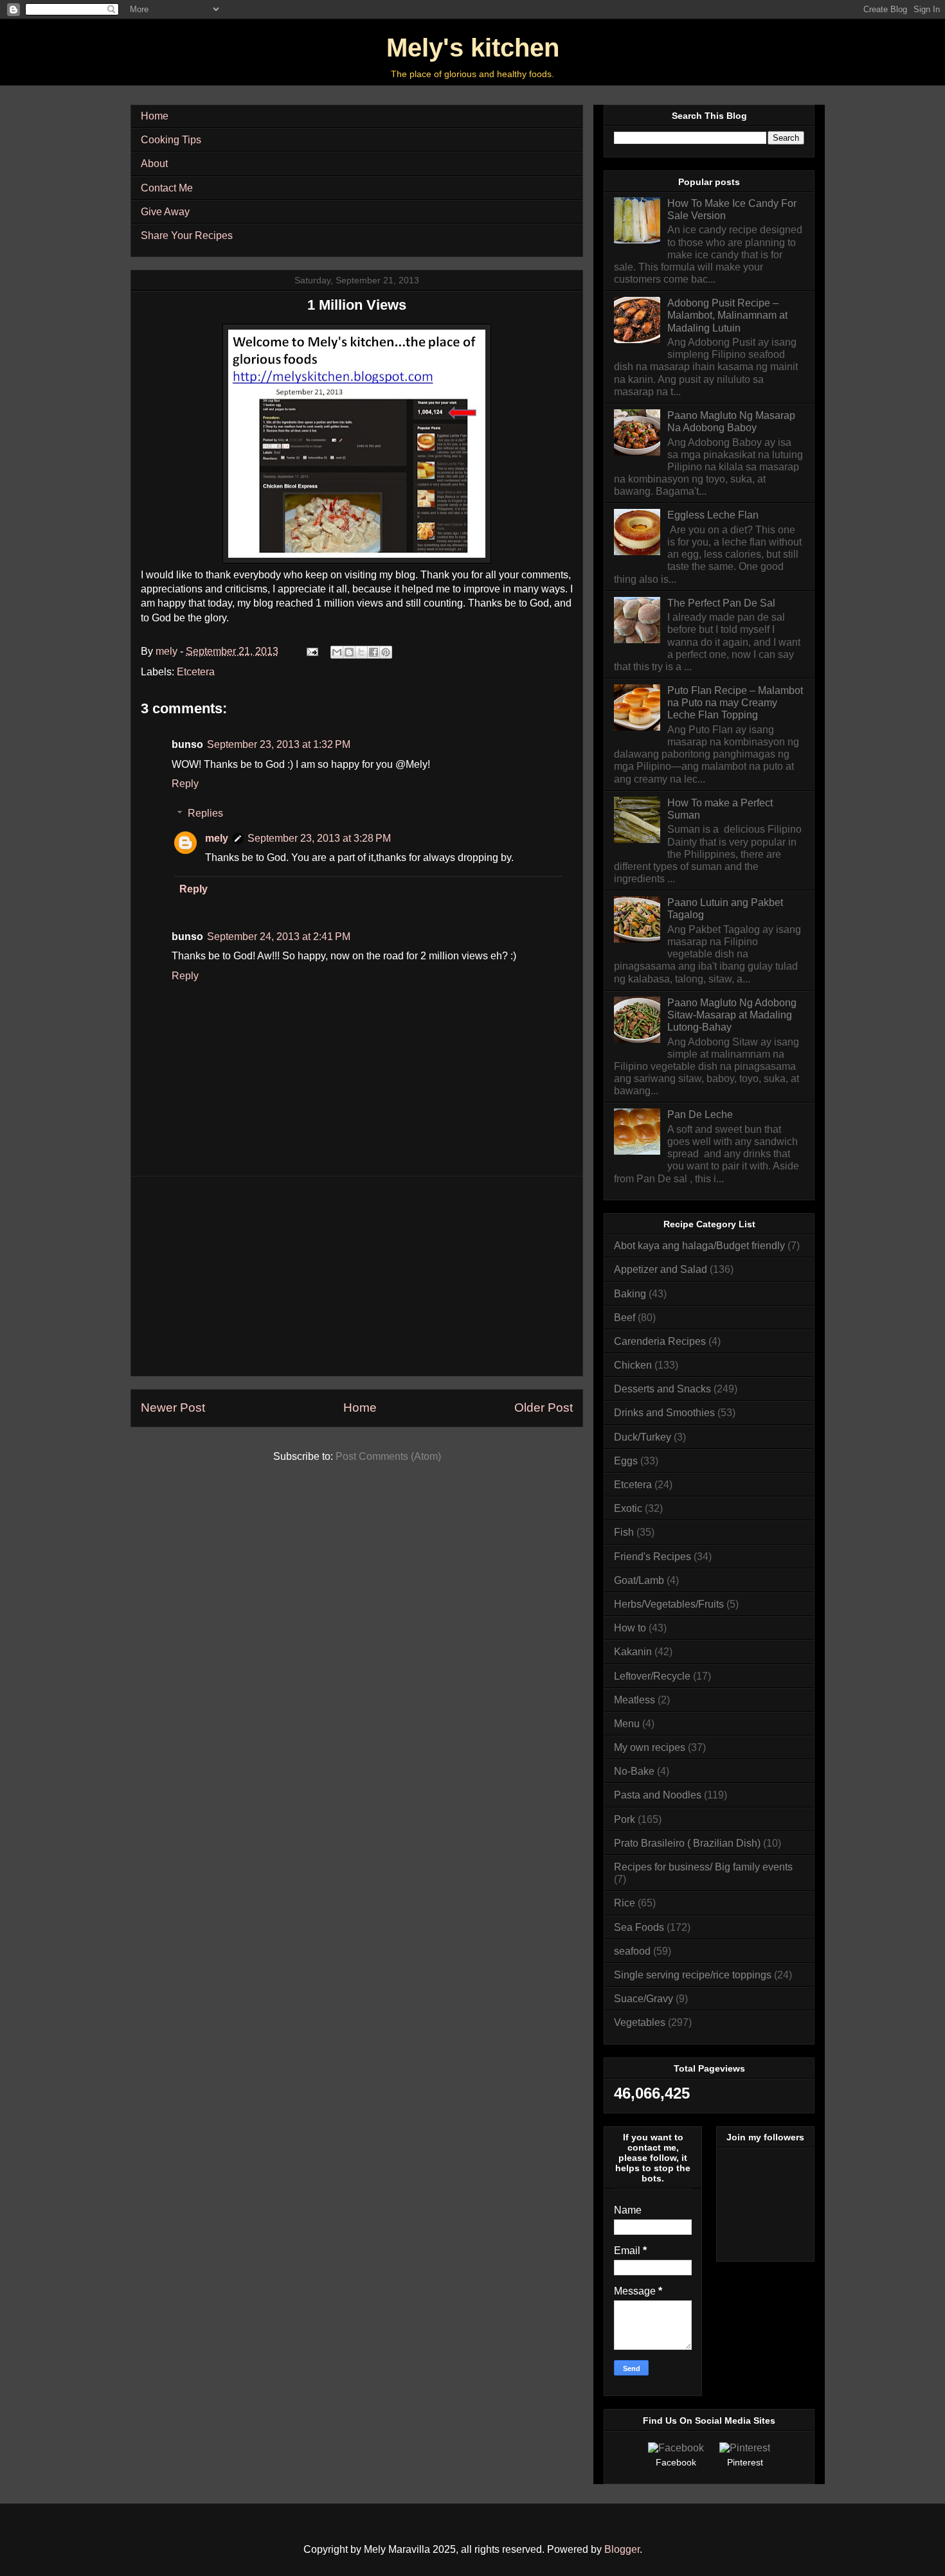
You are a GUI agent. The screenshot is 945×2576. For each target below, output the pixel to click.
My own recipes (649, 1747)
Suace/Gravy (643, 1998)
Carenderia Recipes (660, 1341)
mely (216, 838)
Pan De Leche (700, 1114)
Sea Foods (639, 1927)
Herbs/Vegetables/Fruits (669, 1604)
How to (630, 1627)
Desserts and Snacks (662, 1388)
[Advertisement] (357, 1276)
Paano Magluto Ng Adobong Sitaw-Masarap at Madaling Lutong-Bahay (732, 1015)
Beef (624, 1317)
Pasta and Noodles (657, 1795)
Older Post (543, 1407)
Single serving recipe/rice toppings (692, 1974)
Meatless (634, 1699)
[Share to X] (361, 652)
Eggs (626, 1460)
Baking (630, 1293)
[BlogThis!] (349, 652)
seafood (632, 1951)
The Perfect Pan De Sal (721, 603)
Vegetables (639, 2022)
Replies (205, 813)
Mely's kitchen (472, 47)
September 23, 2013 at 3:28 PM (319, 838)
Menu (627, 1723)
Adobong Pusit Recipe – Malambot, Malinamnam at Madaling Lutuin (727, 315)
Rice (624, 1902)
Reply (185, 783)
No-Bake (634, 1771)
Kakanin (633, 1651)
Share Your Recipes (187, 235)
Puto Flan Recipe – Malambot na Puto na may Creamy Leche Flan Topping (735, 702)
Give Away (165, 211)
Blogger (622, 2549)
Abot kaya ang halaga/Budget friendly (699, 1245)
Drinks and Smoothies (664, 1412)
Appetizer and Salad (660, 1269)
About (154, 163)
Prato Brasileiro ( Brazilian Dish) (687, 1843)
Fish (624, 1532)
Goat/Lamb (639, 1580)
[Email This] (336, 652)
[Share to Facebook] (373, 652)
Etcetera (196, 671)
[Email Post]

WORK TO COMPLETE:
Copy out the lines above exactly, beginning at the one that contains "mely (216, 838)" and ending at the one that contains "Baking (630, 1293)".

SOLUTION TO THIS TASK:
mely (216, 838)
Pan De Leche (700, 1114)
Sea Foods (639, 1927)
Herbs/Vegetables/Fruits (669, 1604)
How to (630, 1627)
Desserts and Snacks (662, 1388)
[Advertisement] (357, 1276)
Paano Magluto Ng Adobong Sitaw-Masarap at Madaling Lutong-Bahay (732, 1015)
Beef (624, 1317)
Pasta and Noodles (657, 1795)
Older Post (543, 1407)
Single serving recipe/rice toppings (692, 1974)
Meatless (634, 1699)
[Share to X] (361, 652)
Eggs (626, 1460)
Baking (630, 1293)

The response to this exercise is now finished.